Baca Juga

Oleh : Parlindungan Sihombing


Pertanyaan Kunci: Defenisi Sistem Pemilu? Unsur-Unsur Sistem Pemilu? Besaran Daerah Pemilihan (dapil)? Lingkup dapil? Prinsif yang mendasari alokasi kursi? Jumlah kursi yang diperebutkan per Dapil? Peserta Pemilu dan Pola Pencalonan? Model Penyuaraan? Formula Pemilihan dan Penetapan Calon Terpilih? Single-member constituency dan Multi-member constituency? Sistem daftar tertutup/sistem daftar terbuka? Rumus mayoritarian/pluralitas? Rumus proporsional (perwakilan berimbang)? Bilangan Pembagi Pemilih (BPP)? Macam-Macam Sebutan Sistem Pemilu? Sistem Pemilu Mayoritarian? Sistem Pemilu Proporsional? Sistem Pemilu Campuran (MMP)? Sistem Pemilu Proporsional Daftar Calon Tertutup? Sistem Pemilu Proporsional Daftar Calon Terbuka? Sistem pemilu preferensial (alternatif vote) dan non-preferensial? Sistem pemilu Single Non Transferable Vote (SNTV) dan Single Transferable Vote (STV)? Sistem pemilu Single-member constituency dan Multi-member constituency?


Ada banyak kerancuan dan ketidak-tepatan kita jumpai ketika berbicara mengenai sistem pemilu. Kebanyakan orang khususnya di Indonesia mengidentikkan sistem pemilu ke dalam dua pilihan antara sistem proporsional dan sistem distrik. Padahal sistem proporsional dan sistem distrik (yang benar adalah sistem mayoritarian) hanya menjelaskan salah satu aspek dari banyak aspek sistem pemilu.

◆ Tugas yang Dikerjakan
1/ Tuliskan satu per satu setiap baris pada daftar di bawah yang memuat kata "pixels".
2/ Sambung tulisan tentang sistem pemilu di atas, mulai setelah kalimat terakhirnya.

◆ Bahan Tugas
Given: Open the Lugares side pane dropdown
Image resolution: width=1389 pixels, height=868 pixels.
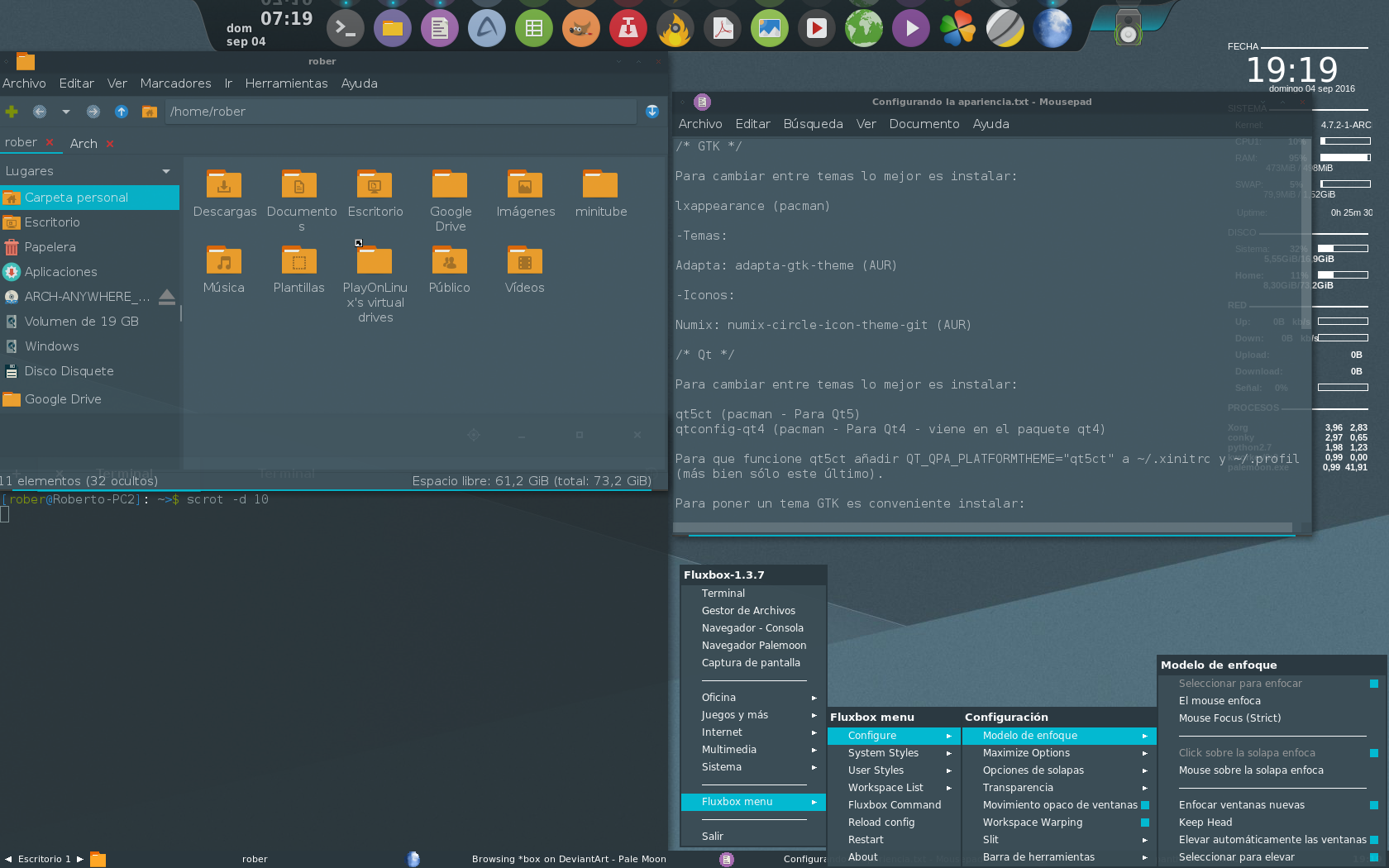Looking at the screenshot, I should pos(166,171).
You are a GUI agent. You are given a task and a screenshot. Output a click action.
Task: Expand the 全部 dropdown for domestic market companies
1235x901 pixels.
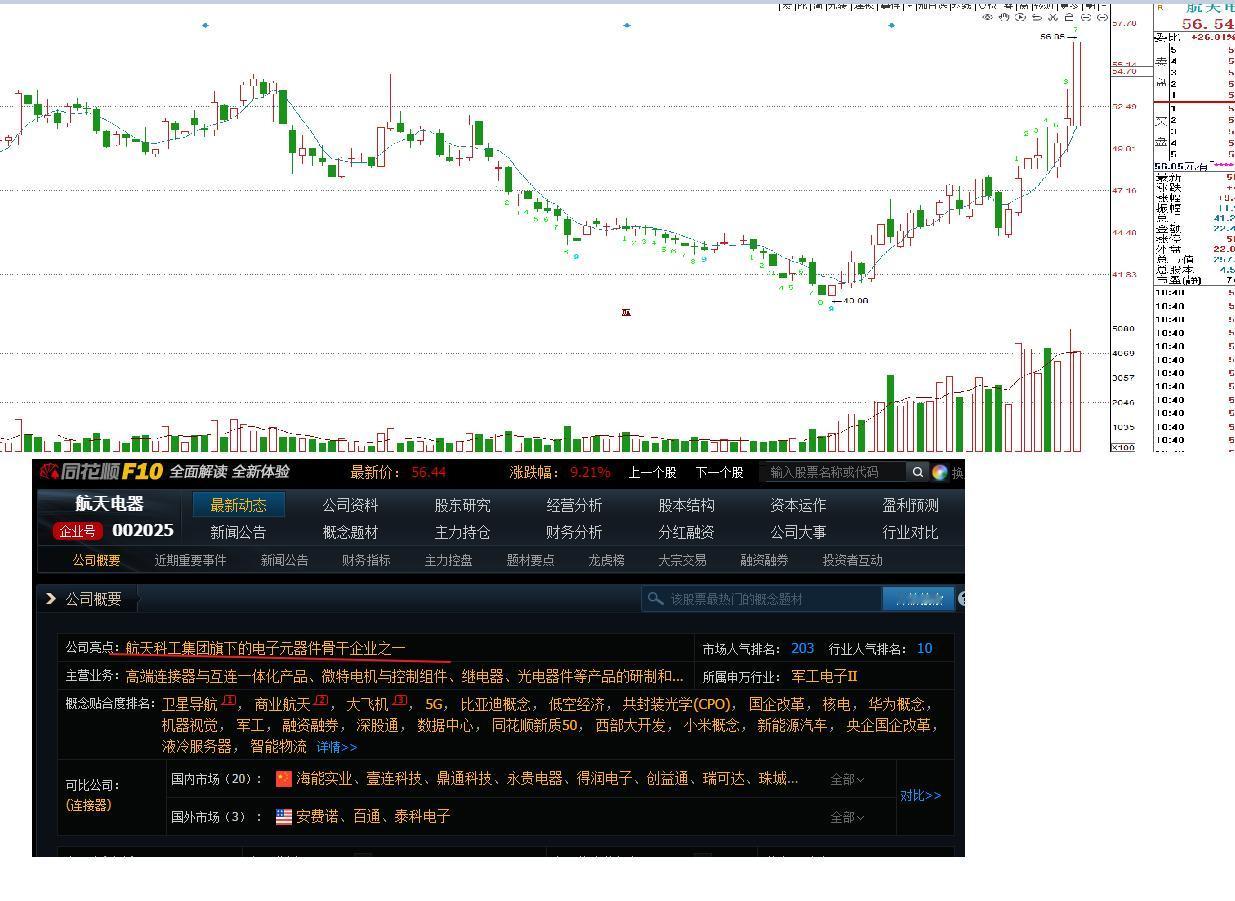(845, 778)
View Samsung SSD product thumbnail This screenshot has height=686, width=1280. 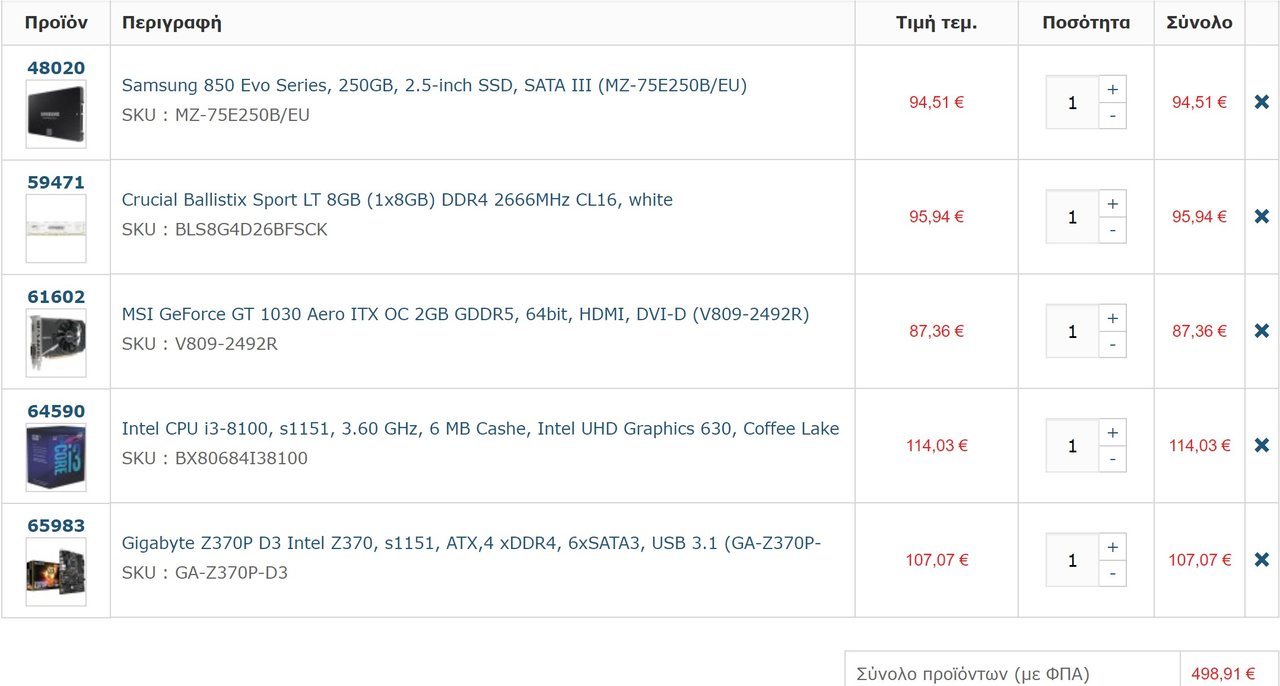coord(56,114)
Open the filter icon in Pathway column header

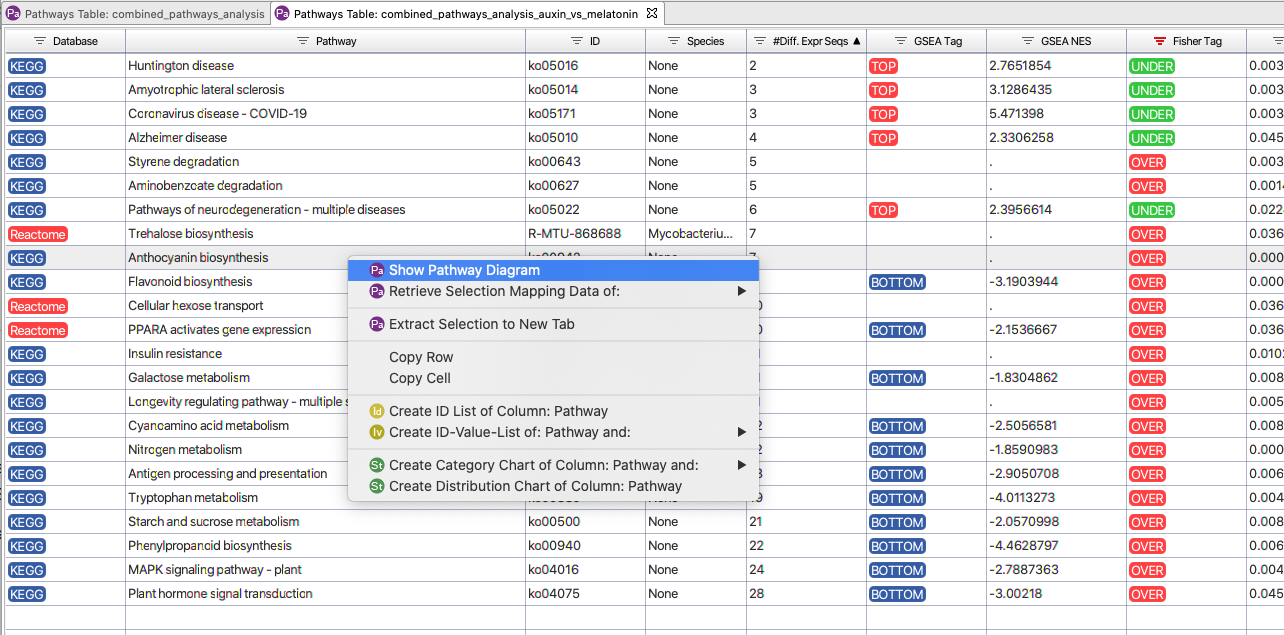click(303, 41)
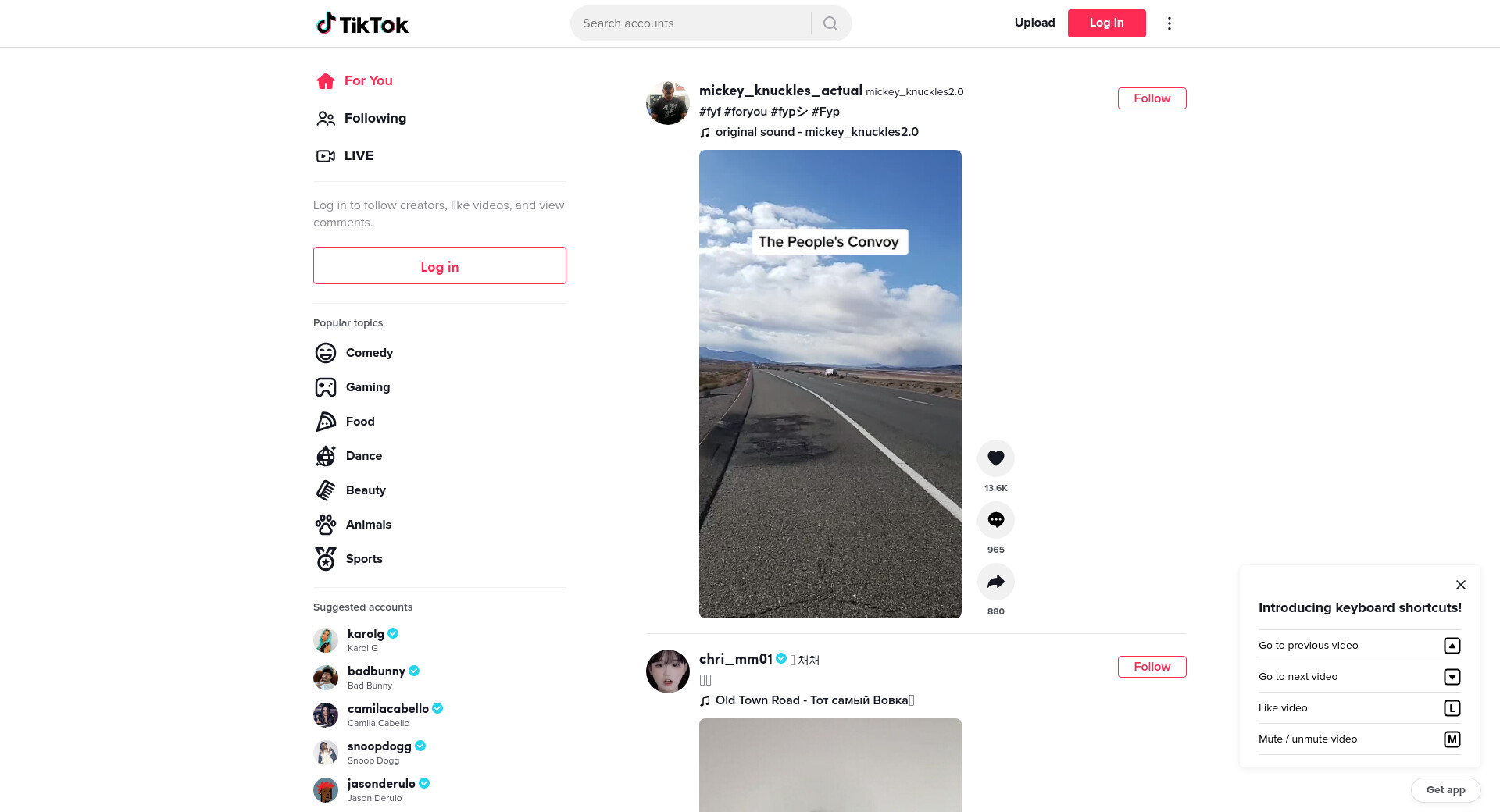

◆ Jawaban Tugas
1/
Image resolution: width=1389 pixels, height=868 pixels.
1235x901 pixels.

2/
Defenisi Sistem Pemilu

Dalam Buku-1 Seri Demokrasi Elektoral berjudul ”Merancang Sistem Politik
Demokratis” yang ditulis oleh Tim Kemitraan bagi Pembaruan Tata Pemerintahan, defenisi Sistem Pemilu dirumuskan sebagai berikut :


”Sistem Pemilu adalah seperangkat ketentuan dan prosedur yang menentukan bagaimana suara pemilih diberikan dan bagaimana mengkonversi suara pemilihmenjadi kursi penyelenggara negara dalam lembaga legislatif dan eksekutif, baik pada tingkat nasional maupun lokal.”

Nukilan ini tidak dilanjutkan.